Public defence in Biosensing and Bioelectronics, M.Sc. Mansour Taleshi
Public defence from the Aalto University School of Electrical Engineering, Department of Electrical Engineering and Automation
The title of the thesis: Sensitivity of high-fidelity neural interfaces to perturbations
Thesis defender: Mansour Taleshi
Opponent: Prof. Utku Åž Yavuz, University of Twente, The Netherlands
Custos: Prof. Ivan Vujaklija, Aalto University School of Electrical Engineering
Robust neural interfaces from muscle signals: what fails, what holds, and how to fix it
This dissertation investigates how reliable non-invasive neural interfaces based on high-density surface EMG and motor-unit decoding are when real-world disturbances occur. The work examines two kinds of perturbations: (1) physiological, where temporary blood-flow restriction (BFR) alters sensory feedback; and (2) technical, where electrical noise, channel loss, and electrode shifts often happen in daily use. Together, these studies reveal where performance breaks, where it is resilient, and which methods can restore robustness.
The main results show that BFR transiently increases discomfort and reshapes the synchronization of motoneurons: alpha-band coherence decreases and low-frequency common drive adapts, while force-tracking accuracy is modestly impaired and then recovers after cuff release. These findings clarify how altered afferent feedback affects the neural drive that EMG-based interfaces rely on.

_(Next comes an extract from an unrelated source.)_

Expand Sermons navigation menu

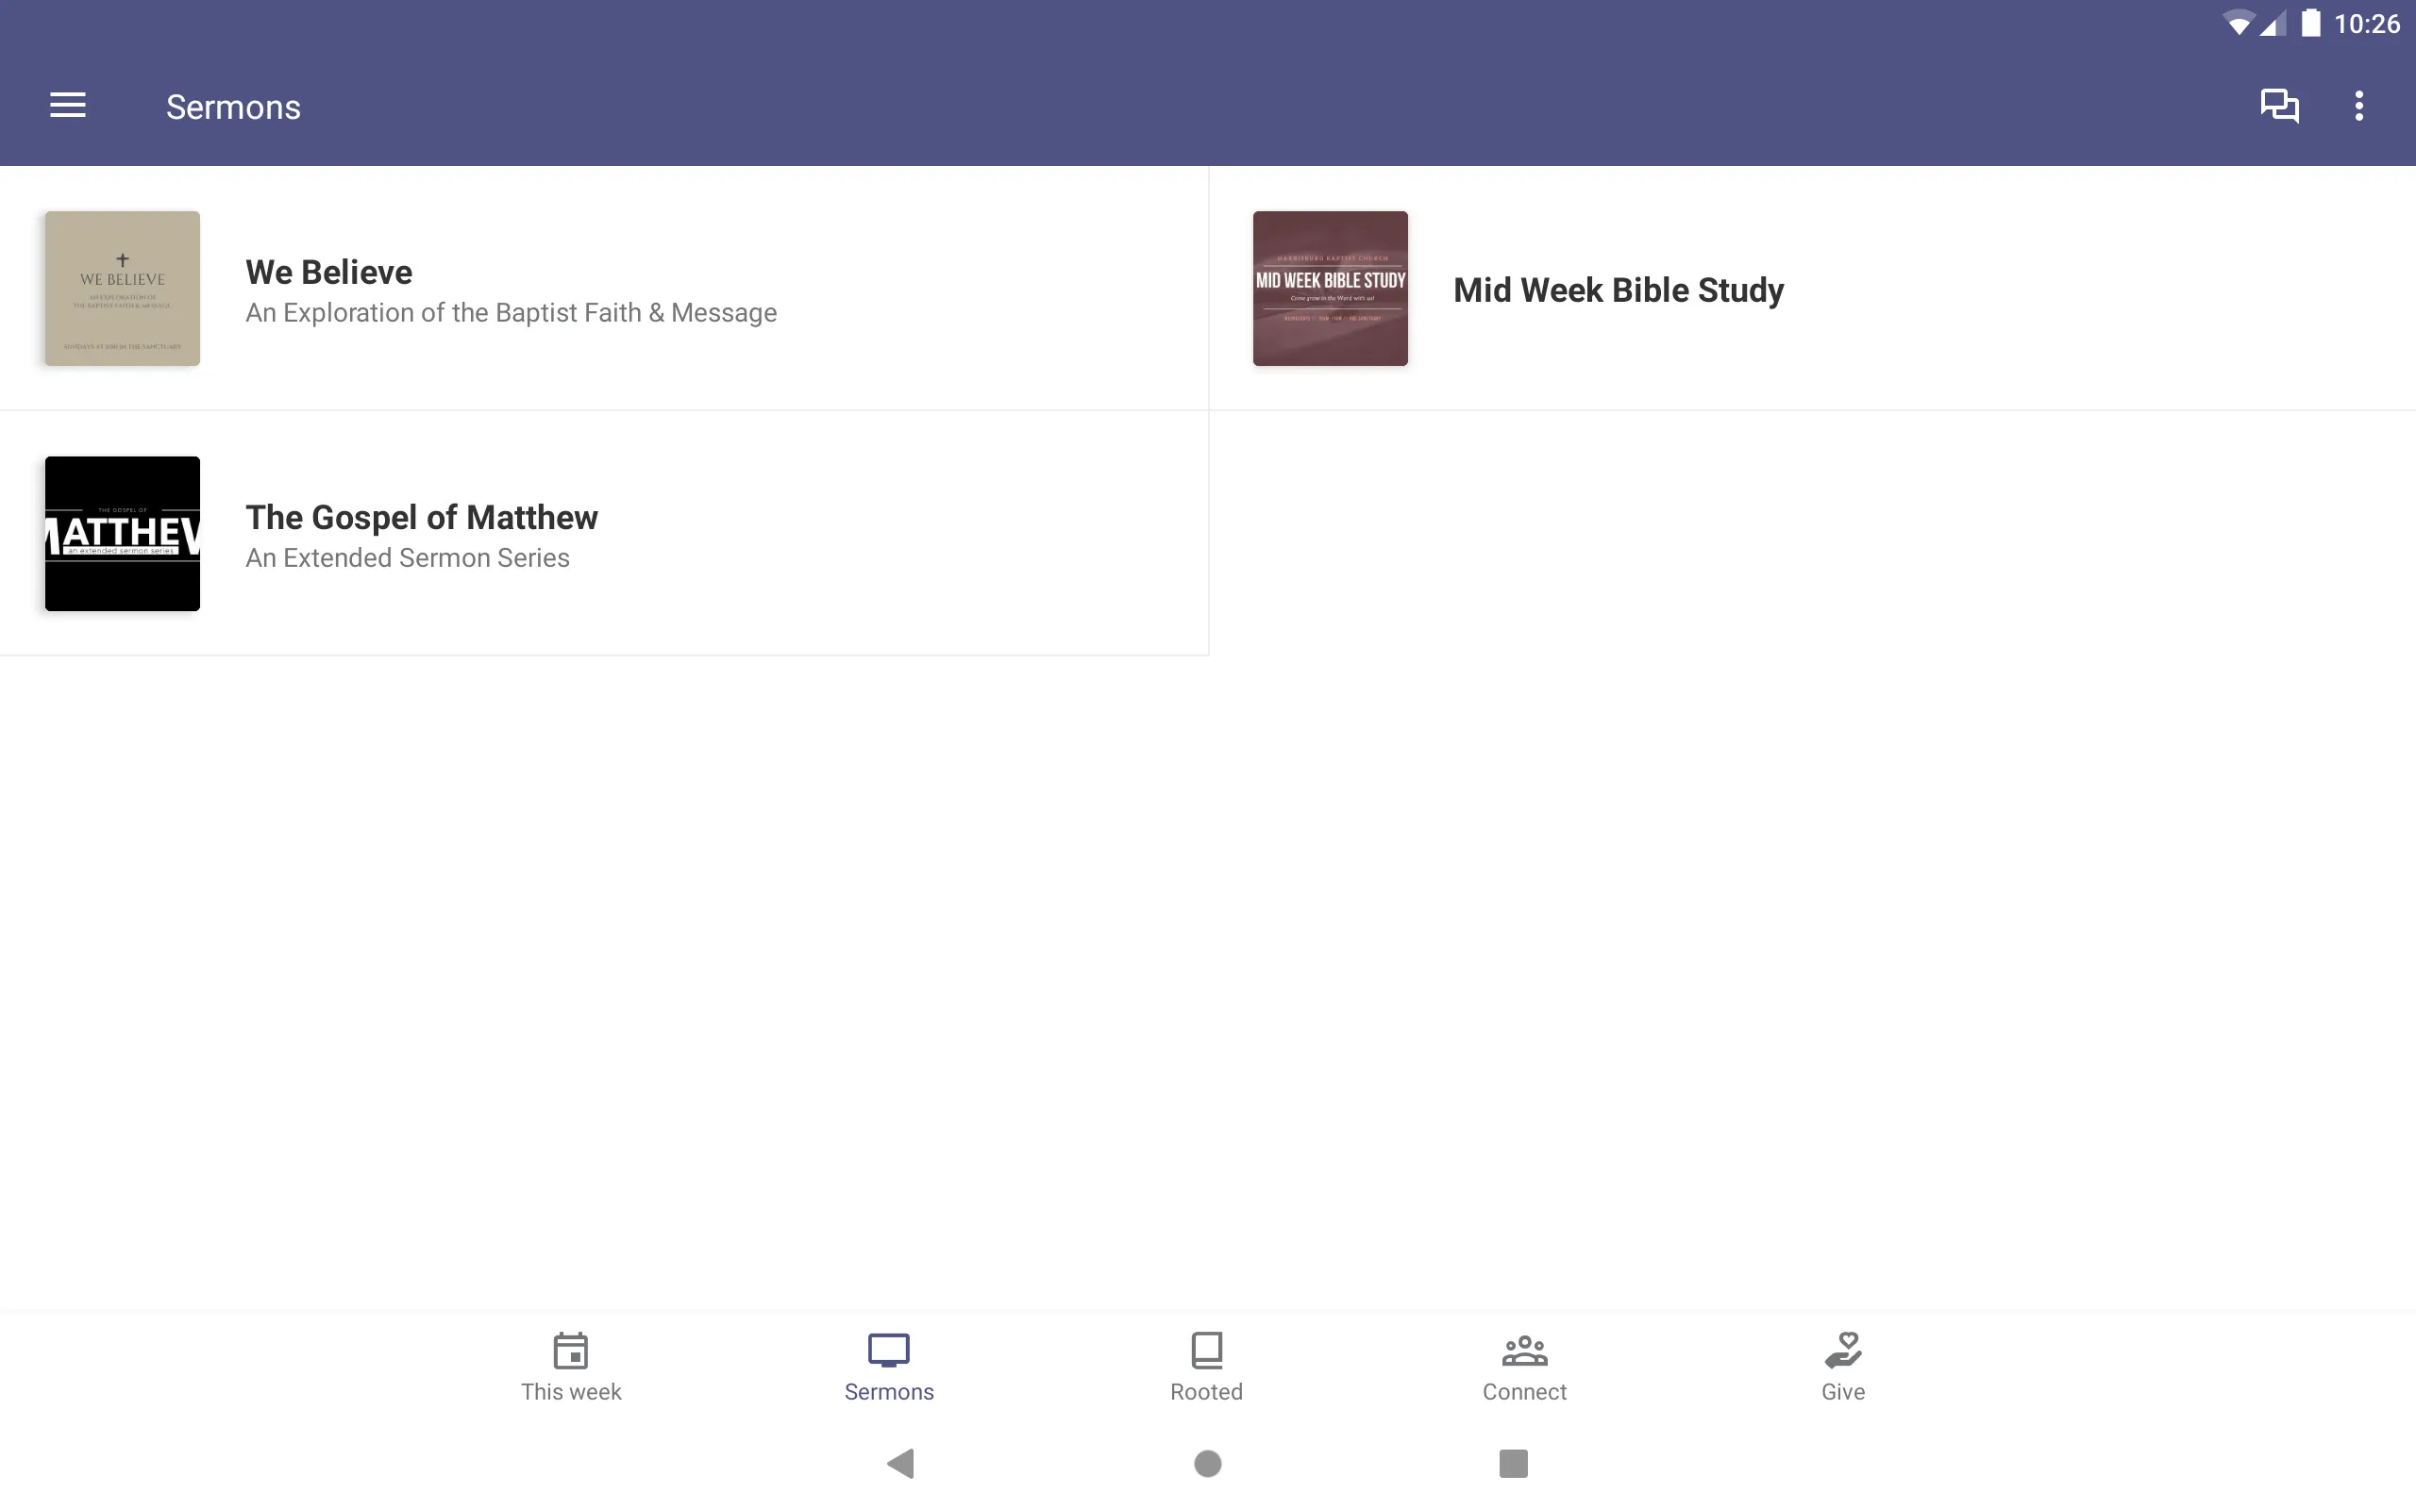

On the technical side, widespread (global) electrical noise is the most damaging to motor-unit decomposition and neural-drive estimation, whereas localized noise and moderate random channel loss are far less harmful. For feature-based gesture recognition, amplitude features (RMS/MAV) resist noise and channel loss better than features of signal dynamics; however, electrode displacement remains the toughest challenge and requires explicit mitigation. A synergy-guided channel-clustering approach increases the number of identifiable motor units and improves decoding accuracy, offering a practical path to more stable control.
In sum, the thesis provides new evidence on the sensitivity of HD-EMG neural interfaces to both physiological and environmental stressors and translates those insights into design guidance: preserve signal-to-noise ratio, prefer robust features, account for electrode shift, and use synergy-aware channel selection. These recommendations support more dependable prosthetic, rehabilitation, and human–robot interfaces outside the lab.
Key words: High-density surface EMG (HD-EMG); motor unit decomposition; neural interfaces; gesture recognition; robustness; blood-flow restriction (BFR); electrical noise; channel loss; electrode shift; muscle synergy
Thesis available for public display 7 days prior to the defence at .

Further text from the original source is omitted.